Blue Side of Lonesome - Cover

Blue Side of Lonesome

Copyright© 2010 by Jake Rivers

Chapter 1: Who's Cheating Who?

"I thought I knew her well.

I really couldn't tell,

That she had another lover on her mind.

You see, it felt so right,

When she held me tight.

How could I be so blind?"

Alan Jackson

Even though my name was really Jack—Jack Johnson—everyone always wanted to call me John. It was a particular problem when I (against my Dad's advice) joined the Army. There are sergeants scattered all over the world that are convinced they knew John Johnson. Now who would name their son John Johnson ... that's a pathetic name!

Lately I have been thinking thoughts I never expected to have on my mind. I'd always been impressed with the implied sanctity of that bit in the wedding vows where the bride and groom promise to love only one another, " ... until death do us part." That had caught my attention as being somewhat serious and I took it literally. I'd for sure assumed that Jenny Johnson nee Wilson had felt the same.

So I'd been musing: what is it that leads a man or woman into that sense that all is not right with their marriage ... that infidelity may be in the air?
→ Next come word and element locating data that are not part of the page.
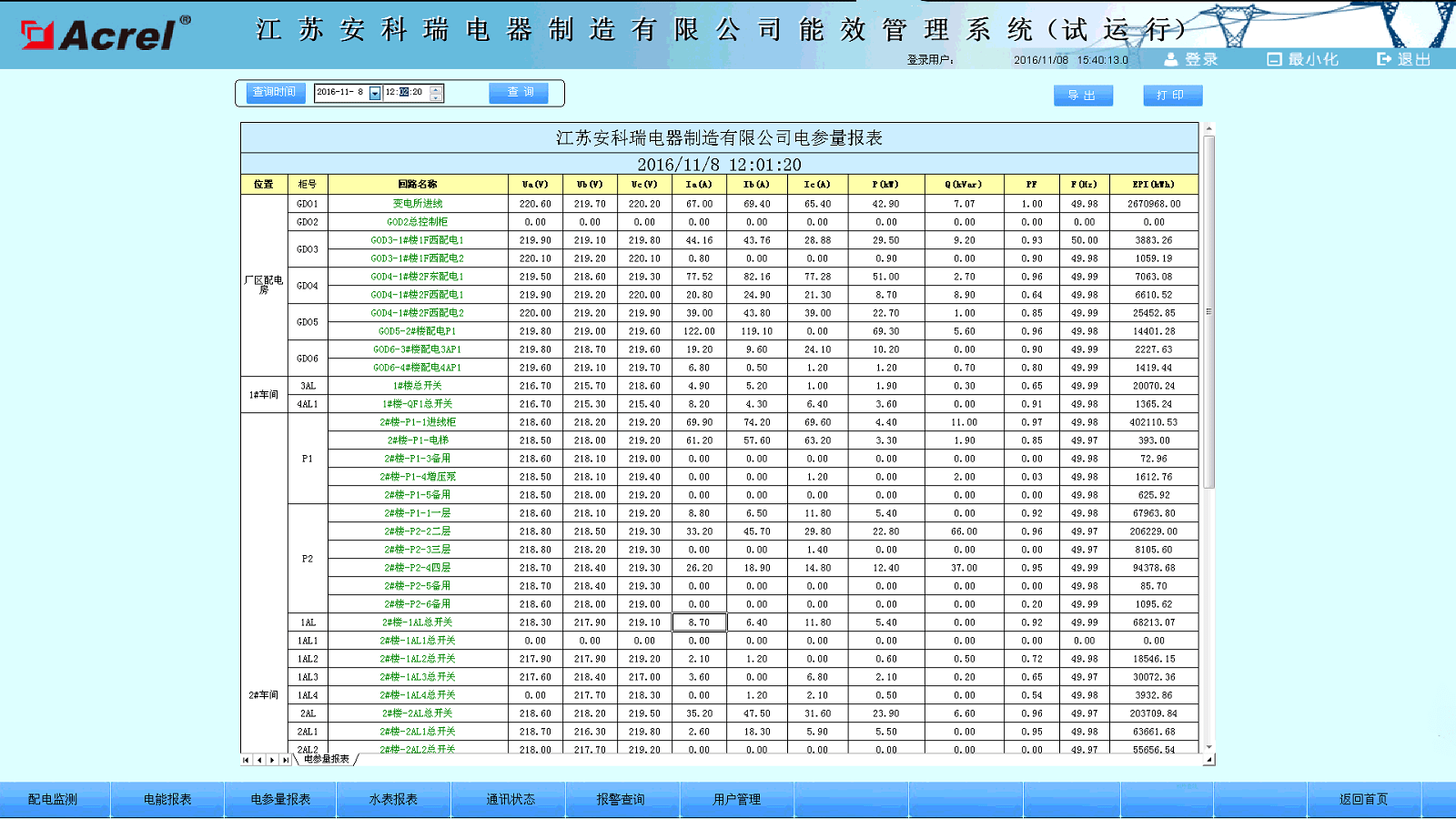1456x819 pixels.
Task: Click the 导出 export button
Action: tap(1083, 96)
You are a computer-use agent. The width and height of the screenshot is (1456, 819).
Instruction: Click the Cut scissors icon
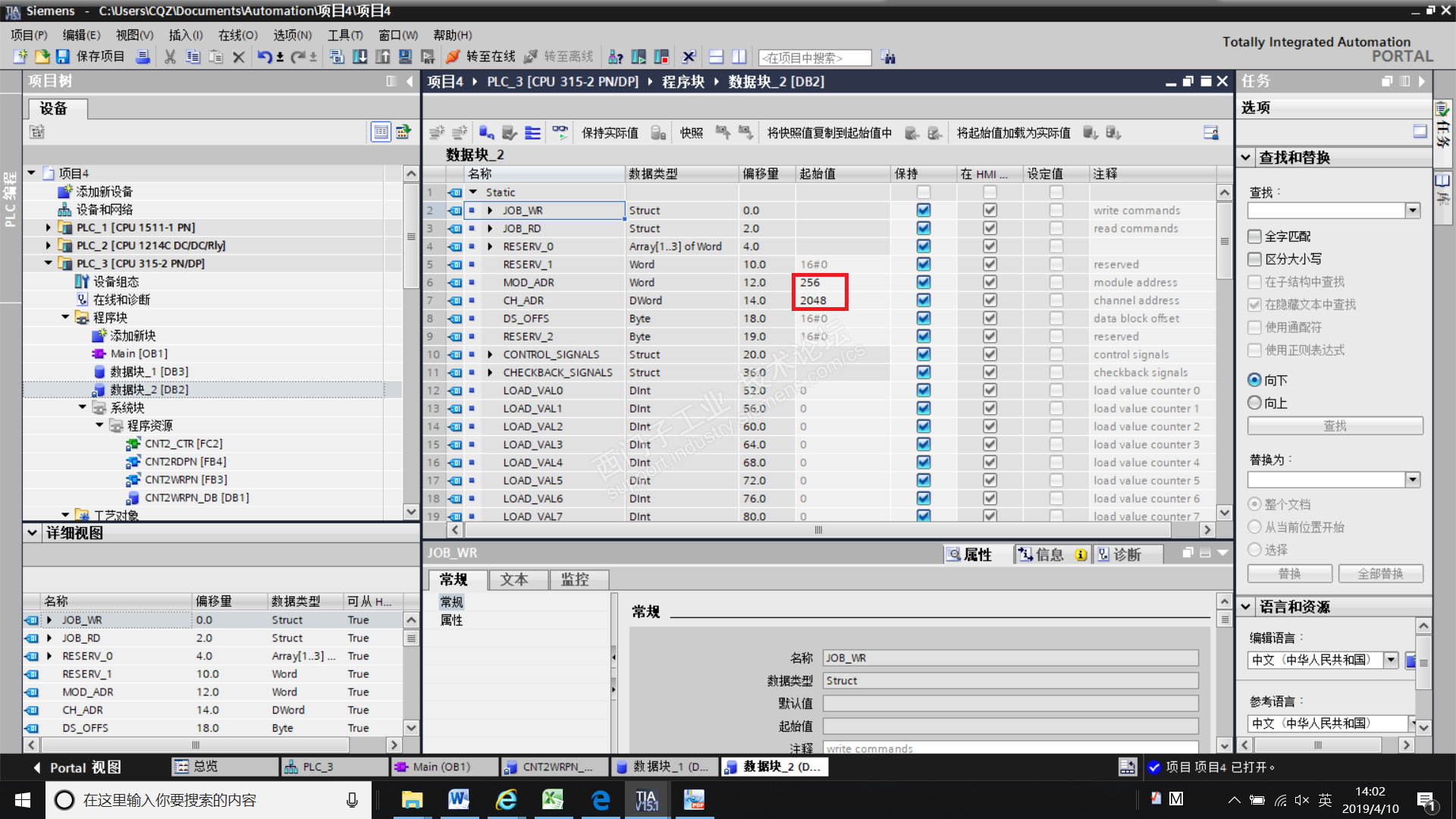[170, 57]
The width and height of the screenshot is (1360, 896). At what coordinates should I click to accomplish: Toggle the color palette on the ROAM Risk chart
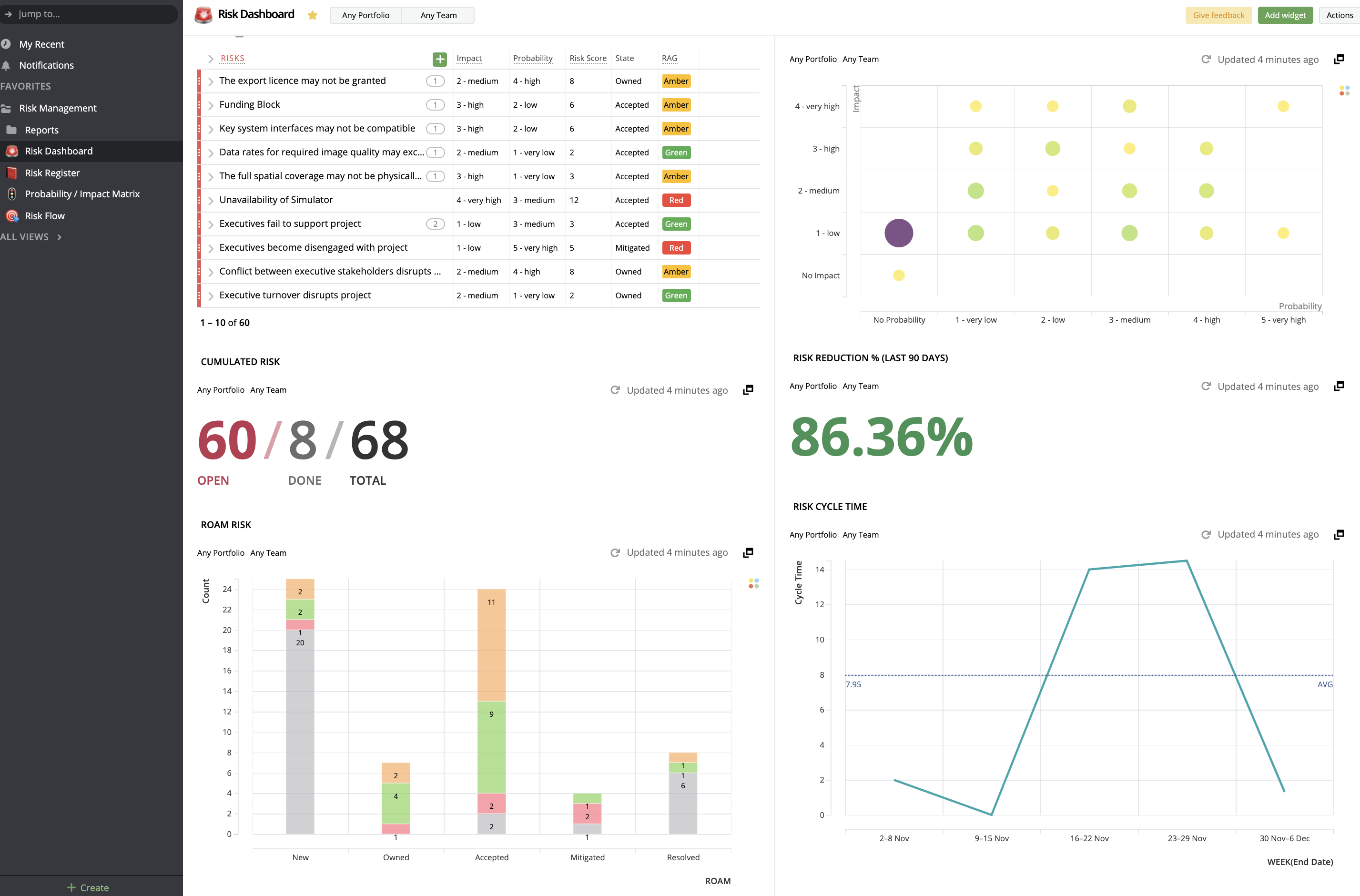pyautogui.click(x=753, y=583)
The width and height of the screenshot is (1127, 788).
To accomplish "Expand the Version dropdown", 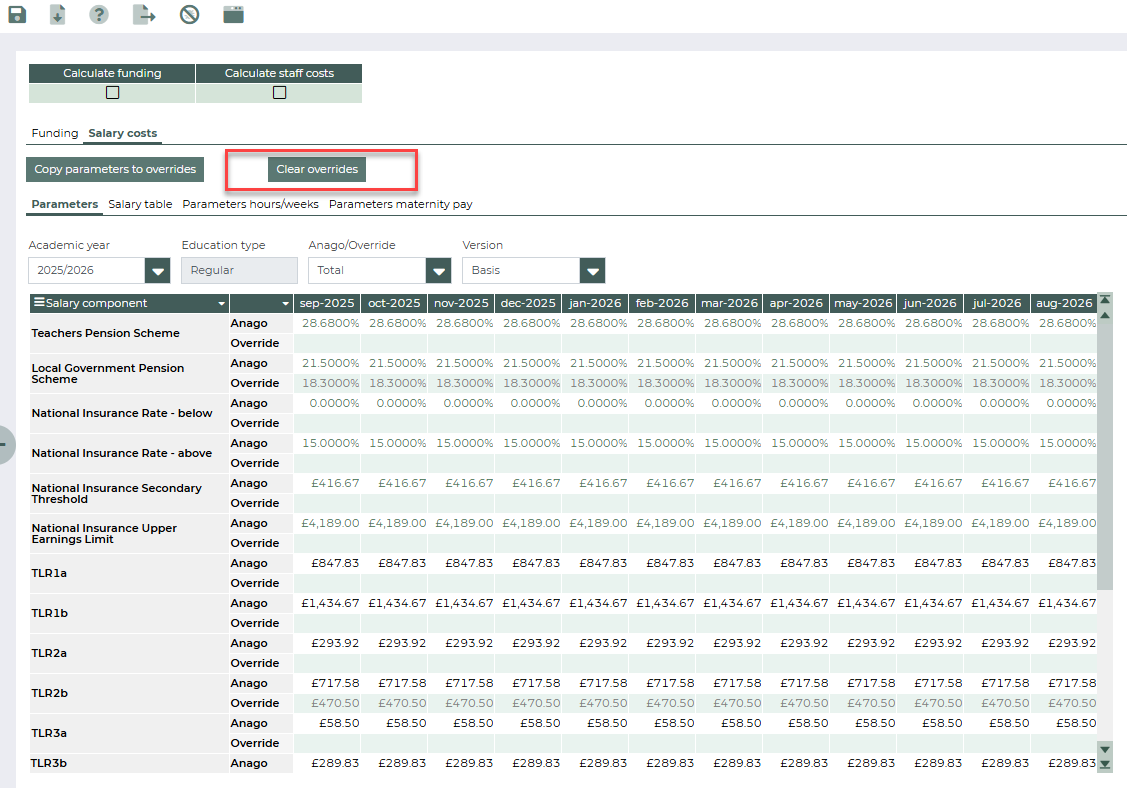I will [x=593, y=271].
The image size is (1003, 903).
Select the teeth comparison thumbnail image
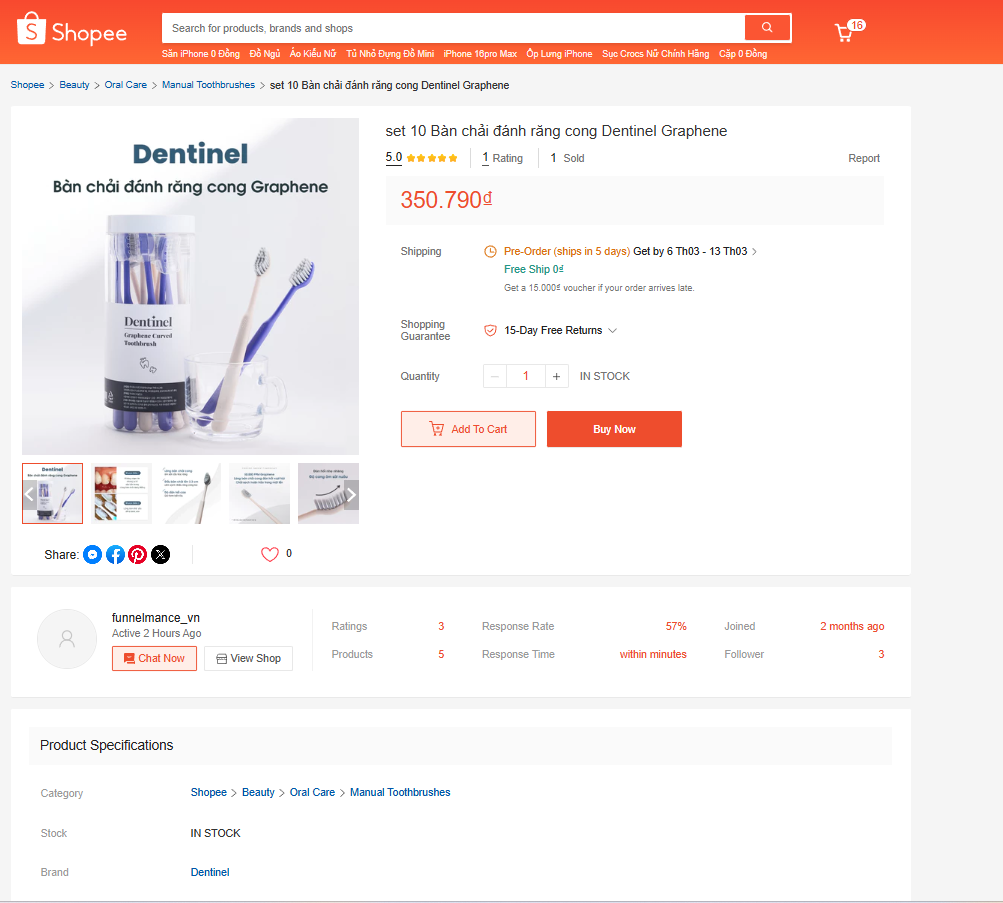(x=121, y=493)
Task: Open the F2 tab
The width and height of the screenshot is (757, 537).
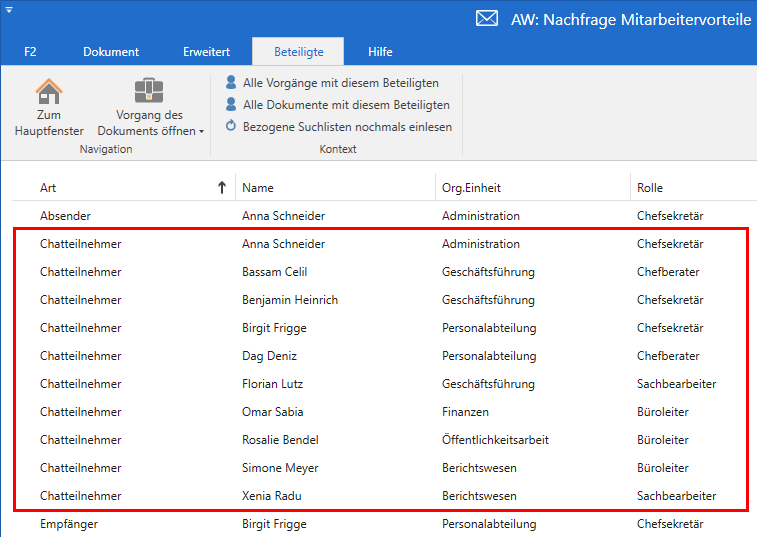Action: coord(30,52)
I hear men say that they never had a clue—that there was nothing that they could perceive that might have indicated a straying wife.

Other men indicated that there were clues: changes in behavior that, though they were small in themselves, led to an aggregate that said in big bold letters: cheater, cheater.

Maybe everyone is right: there is such a vast range in the personalities, attitudes, and learned and instinctive behaviors that each situation is different. For me it was simple. You live with a person long enough, and if you have any sensitivity or empathy towards your 'significant other, ' you can tell that the relationship is not right, that changes are taking place, possibly, even probably, unbeknownst to you. Now these changes may be sudden and strong as an earthquake or slow and so incremental that you aren't sure if anything has changed at all.

But, it isn't really being able to quantify and identify what the changes are ... it's just that at some subliminal level you sense that something has changed. You become uneasy without knowing why. Your comfort level with your spouse is not the same but you are not really uncomfortable at all. It's like there was some infinitesimal shift in the space/time continuum and one day you realize that the world is a different place ... but still awfully familiar. It would be like you had a neighbor that looked and acted exactly the same way but suddenly he was left-handed. You try to figure out whether he was always a lefthander or if all of a sudden maybe you were losing it.